Bu menkıbe, “metin, içerik tutarsızlık”, “zayıf kaynak oluşu” ve “Yûnus Emre’nin düşünce ve öğretileriyle örtüşmemesi” gibi belli başlı özelliklerinden dolayı güvensiz, şüpheli ve zayıf bir metindir. Öncelikle menkıbe kendi içinde tutarsız ve çelişkilidir. Yûnus Emre, Hacı Bektaş Velî’yi ziyaret etmesine ve önünde hiçbir engel olmamasına rağmen onunla doğrudan, yüz yüze, görüşemeyip dervişleri aracılığıyla iletişim kurmaktadır. İkinci olarak Vilâyetnâme, Hacı Bektaş Velî’den 340, Yûnus Emre’den 285 yıl kadar sonra ve üstelik derleme yoluyla yazılmıştır. Yani Firdevs-i Tavlî’nin kendi döneminde halk ağzından derlenmiş bir sözlü kültür çalışmasıdır. Bu yönüyle de teknik olarak Vilâyetnâme ikincil kaynak bile değildir. Üçüncüsü ve çok önemlidir, menkıbenin merkezinde yer alan -sözde saflığı, doğallığı temsil eden- “alıç”, Yûnus Emre’nin hiçbir şiirinde geçmez. O zaman Yûnus Emre’yi Hacı Bektaş Velî ve alıçla ilintileyerek yapılmış çalışmalar, gerçek ve doğru bir zemine yerleştirilmediğinden bilimsel olmamaktadır. Dördüncü olarak Yûnus Emre, şiirlerinde birçok peygamber, mutasavvıftan Hipokrat’a kadar birçok önemli kişiliğe değinirken Hacı Bektaş Velî’den hiç ama hiçbir şekilde söz etmez.

Müftü Yûnus

Yûnus Emre’nin mesleğine dair ikinci bir görüş de müftülüğüdür. Yûnus Emre’nin müftü olduğuna dair en önemli kaynak ise İbrahim Has’ın Tezkiretü’l-Has’tır[56]. Halvetî Şabanîlerin önemli kişilerinden İbrahim Has’ın yazdığı Tezkiretü’l-Has’ta iki adet Yûnus Emre menkıbesi[57] vardır. Bu menkıbeleri İbrahim Has’ın Şeyh Üftâde’nin Vakı’at’ından[58] aldığı belirtilmektedir.

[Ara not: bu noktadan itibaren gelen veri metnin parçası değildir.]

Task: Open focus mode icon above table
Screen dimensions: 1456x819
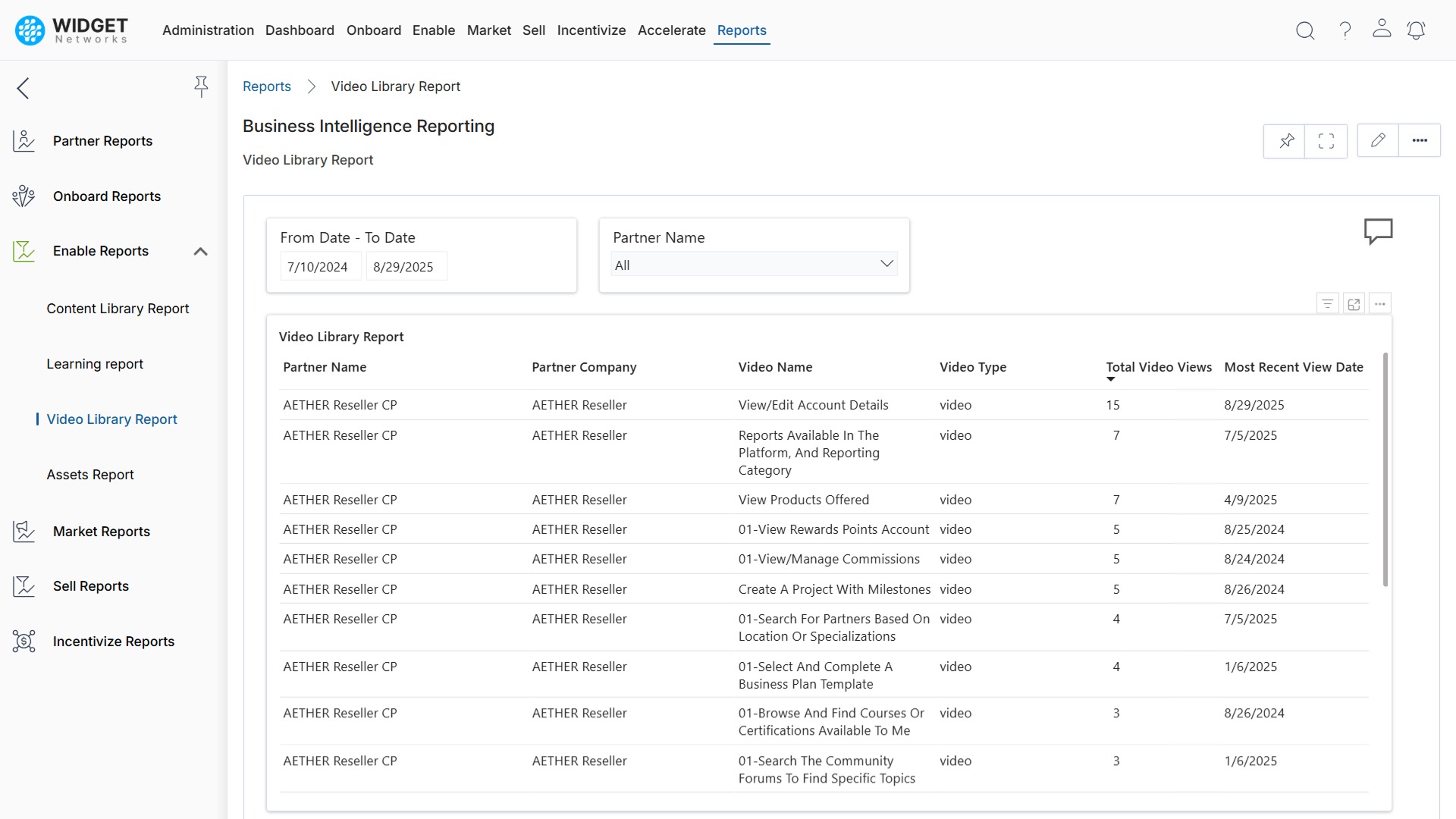Action: [x=1354, y=304]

İlk menkıbede[59] Yûnus Emre zâhiri ilimde derin ve ileri bir müftü olarak tanıtılır. İkinci menkıbede[60] Yûnus Emre yine Tapduk Emre’nin dervişidir. Tapduk Emre’ye derviş olmadan önce müftü olduğundan yine söz edilir. Bu menkıbede Yûnus Emre bir sakadır. Bu menkıbelerde üç önemli sorun vardır. Öncelikle 1752 tarihli Tezkiretü’l-Has, Yûnus Emre’den çok çok sonraları yazılmış zayıf bir kaynaktır. İkinci önemli özellik de menkıbenin sonunda verilen Yûnus Emre’nin ve Tapduk Emre’nin Bursa’da yattığına dair -ne geçmişte ne de bugün kabul görmeyen- bilgi, bu menkıbenin ne kadar zayıf, gerçeklikten uzak ve bir kurgu olduğunu göstermektedir. Üçüncü önemli özellik ise şiirlerinde Yûnus Emre’nin müftü olduğuna dair hiçbir iz, işaret yoktur. Tersine Yunus Emre’nin müftü, müderris kimliğine ağır eleştirisi vardır.

Kirişçi Yûnus Emre

Yûnus Emre’nin kimsenin itiraz etmeyeceği bir mesleği olacak, o meslek bir şiirinde geçecek, arşiv belgelerinde yazılı olacak bir de yer adı olarak bulunacak ama hiç bilinmeyecek! O mesleğin adı tamı tamına kirişçilik!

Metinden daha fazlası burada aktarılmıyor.